### WORK ORDER
Type each record below again, with the same words.

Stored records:
□ □ □ □ □ □ □
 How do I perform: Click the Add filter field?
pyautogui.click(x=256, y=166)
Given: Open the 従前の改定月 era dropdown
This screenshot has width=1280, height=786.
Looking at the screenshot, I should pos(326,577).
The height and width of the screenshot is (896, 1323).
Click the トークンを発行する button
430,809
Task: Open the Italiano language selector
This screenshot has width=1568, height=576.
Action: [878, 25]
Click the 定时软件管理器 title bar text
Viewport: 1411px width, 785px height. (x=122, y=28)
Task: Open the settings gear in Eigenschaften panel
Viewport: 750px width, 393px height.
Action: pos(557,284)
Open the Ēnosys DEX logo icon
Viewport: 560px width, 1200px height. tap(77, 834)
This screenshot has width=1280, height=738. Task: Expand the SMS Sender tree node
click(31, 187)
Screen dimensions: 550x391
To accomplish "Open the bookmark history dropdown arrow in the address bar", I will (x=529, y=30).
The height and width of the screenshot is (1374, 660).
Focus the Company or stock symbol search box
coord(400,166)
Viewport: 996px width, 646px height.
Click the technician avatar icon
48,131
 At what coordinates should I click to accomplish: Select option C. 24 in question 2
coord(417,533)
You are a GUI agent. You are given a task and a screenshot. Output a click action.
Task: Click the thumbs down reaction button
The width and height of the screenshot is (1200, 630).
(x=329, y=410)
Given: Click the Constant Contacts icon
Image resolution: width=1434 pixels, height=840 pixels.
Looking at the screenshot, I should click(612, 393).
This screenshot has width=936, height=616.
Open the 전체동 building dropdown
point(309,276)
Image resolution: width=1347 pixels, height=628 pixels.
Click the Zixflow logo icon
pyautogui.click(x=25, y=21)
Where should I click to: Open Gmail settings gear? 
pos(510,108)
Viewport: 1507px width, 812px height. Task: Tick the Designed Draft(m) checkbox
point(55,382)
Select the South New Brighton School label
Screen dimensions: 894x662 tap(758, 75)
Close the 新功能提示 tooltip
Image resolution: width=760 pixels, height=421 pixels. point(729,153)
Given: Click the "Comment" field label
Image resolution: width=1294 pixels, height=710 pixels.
□ □ □ □ □ □ □
### REPLY
 How do I perform: Click the Add filter field?
pyautogui.click(x=256, y=166)
Given: Open the 従前の改定月 era dropdown
This screenshot has width=1280, height=786.
Looking at the screenshot, I should pos(326,577).
The height and width of the screenshot is (896, 1323).
Click the トークンを発行する button
430,809
Task: Open the Italiano language selector
This screenshot has width=1568, height=576.
Action: [878, 25]
Click the 定时软件管理器 title bar text
Viewport: 1411px width, 785px height. (x=122, y=28)
Task: Open the settings gear in Eigenschaften panel
Viewport: 750px width, 393px height.
Action: pos(557,284)
Open the Ēnosys DEX logo icon
Viewport: 560px width, 1200px height. tap(77, 834)
This screenshot has width=1280, height=738. Task: Expand the SMS Sender tree node
click(31, 187)
Screen dimensions: 550x391
To accomplish "Open the bookmark history dropdown arrow in the address bar", I will (x=529, y=30).
The height and width of the screenshot is (1374, 660).
Focus the Company or stock symbol search box
coord(400,166)
Viewport: 996px width, 646px height.
Click the technician avatar icon
48,131
 At what coordinates should I click to accomplish: Select option C. 24 in question 2
coord(417,533)
You are a GUI agent. You are given a task and a screenshot. Output a click action.
Task: Click the thumbs down reaction button
The width and height of the screenshot is (1200, 630).
(x=329, y=410)
Given: Click the Constant Contacts icon
Image resolution: width=1434 pixels, height=840 pixels.
Looking at the screenshot, I should click(612, 393).
This screenshot has width=936, height=616.
Open the 전체동 building dropdown
point(309,276)
Image resolution: width=1347 pixels, height=628 pixels.
Click the Zixflow logo icon
pyautogui.click(x=25, y=21)
Where should I click to: Open Gmail settings gear? 
pos(510,108)
Viewport: 1507px width, 812px height. Task: Tick the Designed Draft(m) checkbox
point(55,382)
Select the South New Brighton School label
Screen dimensions: 894x662 tap(758, 75)
Close the 新功能提示 tooltip
Image resolution: width=760 pixels, height=421 pixels. point(729,153)
Given: Click the "Comment" field label
Image resolution: width=1294 pixels, height=710 pixels.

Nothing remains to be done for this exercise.